■ **Task**
Every line of the data below is to be duplicated exactly, pictures excepted.

----------------

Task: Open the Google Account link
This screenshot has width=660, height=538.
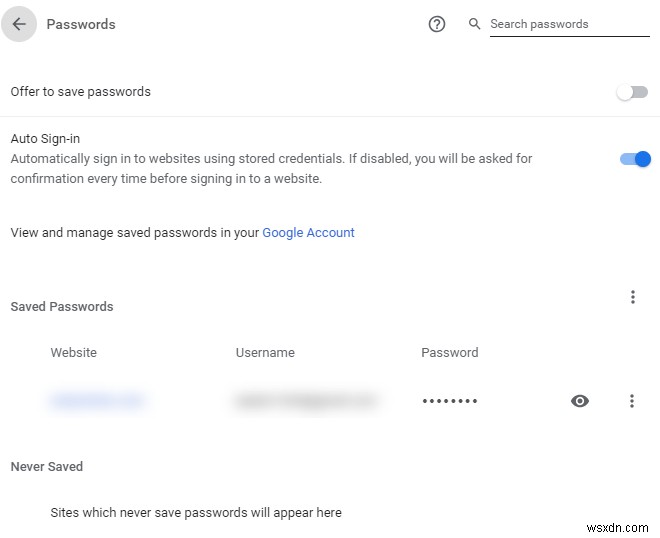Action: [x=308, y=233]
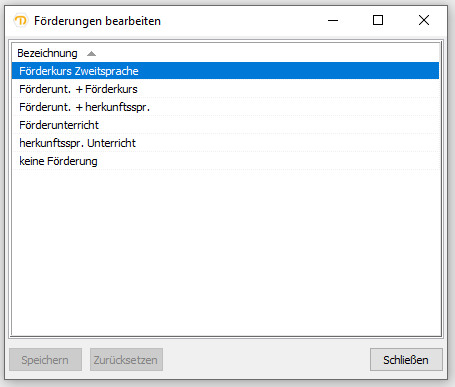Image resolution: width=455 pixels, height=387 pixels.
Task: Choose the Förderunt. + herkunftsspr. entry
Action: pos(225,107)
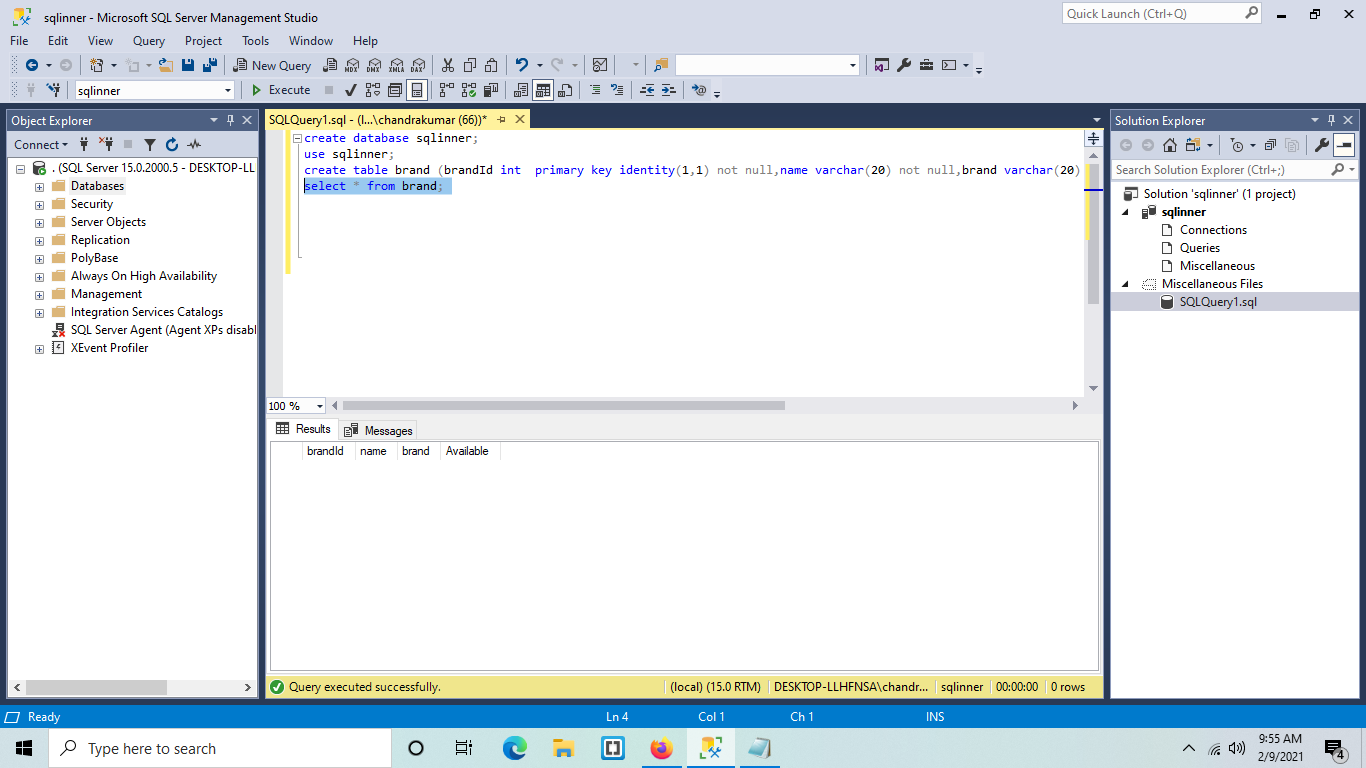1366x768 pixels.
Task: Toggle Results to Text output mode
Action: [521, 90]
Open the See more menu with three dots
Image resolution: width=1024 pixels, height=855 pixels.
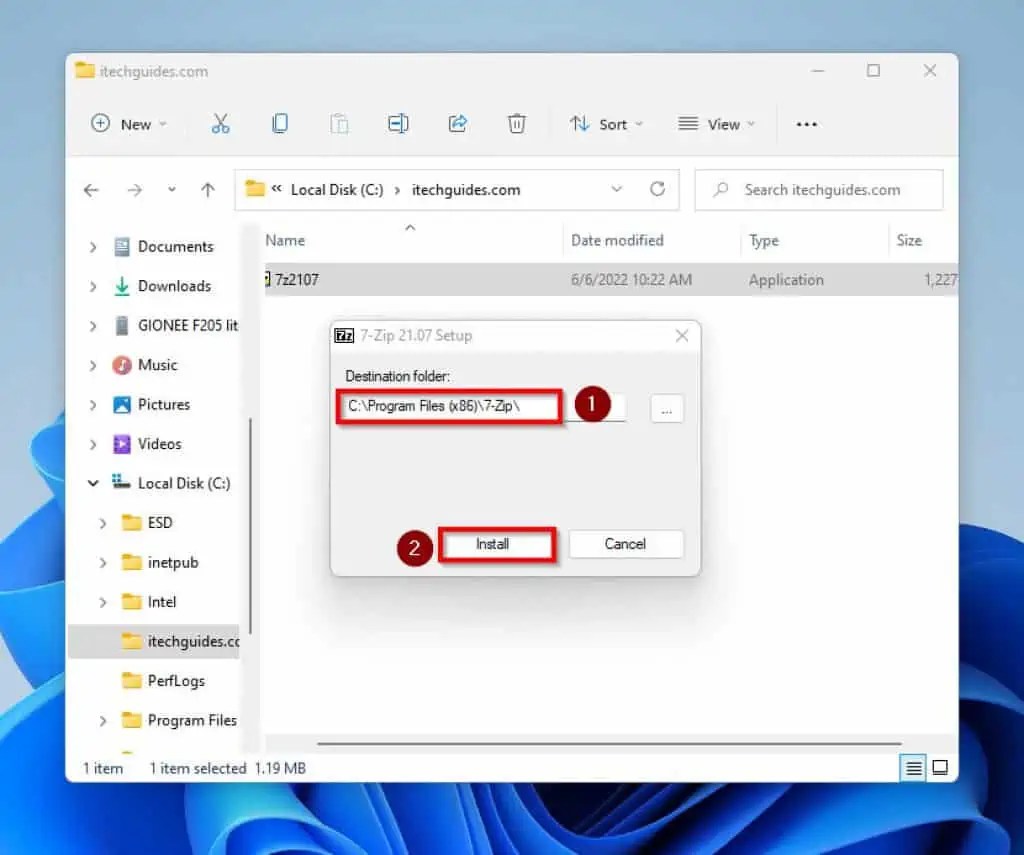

----------------

■ **Solution to this exercise**
Task: Open the Google Account link
This screenshot has width=660, height=538.
Action: [x=308, y=233]
Image resolution: width=455 pixels, height=387 pixels.
Task: Choose the Förderunt. + herkunftsspr. entry
Action: pos(225,107)
1366x768 pixels.
Task: Toggle Results to Text output mode
Action: [521, 90]
Open the See more menu with three dots
Image resolution: width=1024 pixels, height=855 pixels.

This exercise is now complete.